9 Days and counting down. 

Sunday 14 October 2012

...... why not try to see things from a different angle

What a whirl wind life can be sometimes.

The last few months have been the craziest of my entire life - It's hard to believe how much a person can go through and achieve in such a small period of time. Not trying to toot my own horn but there had been some rocky seas to face before finally reaching the shore. On this rainy day in Singapore I would like to share my short story: Not just rain - hail.

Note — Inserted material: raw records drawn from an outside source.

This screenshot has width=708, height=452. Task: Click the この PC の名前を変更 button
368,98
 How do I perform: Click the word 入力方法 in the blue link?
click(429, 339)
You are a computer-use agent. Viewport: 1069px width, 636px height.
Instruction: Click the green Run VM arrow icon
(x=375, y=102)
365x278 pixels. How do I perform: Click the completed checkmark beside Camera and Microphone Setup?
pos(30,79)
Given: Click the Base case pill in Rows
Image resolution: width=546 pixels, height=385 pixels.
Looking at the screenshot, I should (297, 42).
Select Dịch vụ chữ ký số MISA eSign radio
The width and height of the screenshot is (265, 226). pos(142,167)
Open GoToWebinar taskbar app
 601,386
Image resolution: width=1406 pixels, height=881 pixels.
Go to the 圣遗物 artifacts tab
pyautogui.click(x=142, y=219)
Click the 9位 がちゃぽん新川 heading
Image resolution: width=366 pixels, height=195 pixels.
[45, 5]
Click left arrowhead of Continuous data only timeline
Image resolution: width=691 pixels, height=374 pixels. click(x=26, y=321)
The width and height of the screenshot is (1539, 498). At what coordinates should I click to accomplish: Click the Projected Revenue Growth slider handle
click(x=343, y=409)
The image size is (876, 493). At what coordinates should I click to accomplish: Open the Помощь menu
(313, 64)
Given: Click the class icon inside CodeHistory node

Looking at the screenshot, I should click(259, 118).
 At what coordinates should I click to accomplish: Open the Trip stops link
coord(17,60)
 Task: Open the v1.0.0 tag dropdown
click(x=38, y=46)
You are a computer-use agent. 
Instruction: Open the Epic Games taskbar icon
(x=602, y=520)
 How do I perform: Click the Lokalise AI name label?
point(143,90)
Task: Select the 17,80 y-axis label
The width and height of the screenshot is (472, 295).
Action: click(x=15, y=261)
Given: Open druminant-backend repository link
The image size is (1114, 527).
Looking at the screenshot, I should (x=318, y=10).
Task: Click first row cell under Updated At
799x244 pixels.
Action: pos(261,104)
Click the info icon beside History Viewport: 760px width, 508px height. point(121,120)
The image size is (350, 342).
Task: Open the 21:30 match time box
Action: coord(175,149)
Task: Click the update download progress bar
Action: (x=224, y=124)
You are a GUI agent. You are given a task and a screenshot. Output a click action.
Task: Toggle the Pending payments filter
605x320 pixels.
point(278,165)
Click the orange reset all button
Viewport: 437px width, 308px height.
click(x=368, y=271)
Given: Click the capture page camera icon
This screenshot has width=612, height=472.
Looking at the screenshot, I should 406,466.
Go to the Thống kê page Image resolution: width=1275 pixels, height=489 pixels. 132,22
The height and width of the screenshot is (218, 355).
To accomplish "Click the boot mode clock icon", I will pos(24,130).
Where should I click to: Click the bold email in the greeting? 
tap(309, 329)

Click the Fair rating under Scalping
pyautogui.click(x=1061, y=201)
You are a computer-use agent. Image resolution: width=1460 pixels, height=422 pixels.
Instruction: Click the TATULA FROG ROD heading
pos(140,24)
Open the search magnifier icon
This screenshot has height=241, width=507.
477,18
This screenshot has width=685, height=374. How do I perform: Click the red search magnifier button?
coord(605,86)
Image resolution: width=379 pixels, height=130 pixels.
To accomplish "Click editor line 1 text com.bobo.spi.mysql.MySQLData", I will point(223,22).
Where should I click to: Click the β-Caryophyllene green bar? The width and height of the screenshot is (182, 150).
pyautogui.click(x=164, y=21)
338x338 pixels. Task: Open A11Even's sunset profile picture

I spoke frequently about my excitement for the project - La Cage - I was to be apart of in Singapore. It has come and gone and there was nothing that could have prepared me for what an important chapter of my life that show would be. I think as a performer, your first professional production is always going to be one you hold near and dear to your heart but I mean it when I say this, I was truly blessed to be apart of it. The show, the message it sends, the cast (onstage and off) we were a real family. No matter whether you were working the sequence onstage or rocking the leather off, all our lives were touched by the follies - occasionally inappropriately but always loving it.
In Singapore putting on a show, overtly condoning and begging for acceptance of a lifestyle deemed 'illegal' was a risky game. While the arts are all about pushing boundaries and expressing ones opinion (when it gets down to it) everyone still needs to make their dollar at the end of the day. There was a huge risk with a show like this that audiences who didn't believe in the message wouldn't support the show. How pleasantly surprised I was.... on opening night - a roar of applause exploded from the audience as soon as the curtain opened revealing myself and the other Cagelles in Silhouette. The applause was not only from afar but also when the cast took the streets - audience members who recognized us would stop us and congratulate us or alternatively (on a few occasions) challenge us. Not that I am bothered by that, theater without debate is like watching paint dry, you always want art provoke an audience. For those that loved it and were moved by it, or had a change of opinion because of watching it - it's touching for the performer - I feel we may have left a hand print on a few hearts.
Finally - I never expected that on a production I would make such a beautiful bunch of ridiculously good friends. Moments we shared I will carry with me for the rest of my life. A performers life is a gypsy life. Travelling from show to show, to show, to unemployment, to show and unintentionally the friends you make along the way can be left behind with the characters once played. This show was different and I have no idea why or how in a space of 6 weeks we became so close, but we did, and I will be forever grateful for every crazy memory...and I know there are more to come.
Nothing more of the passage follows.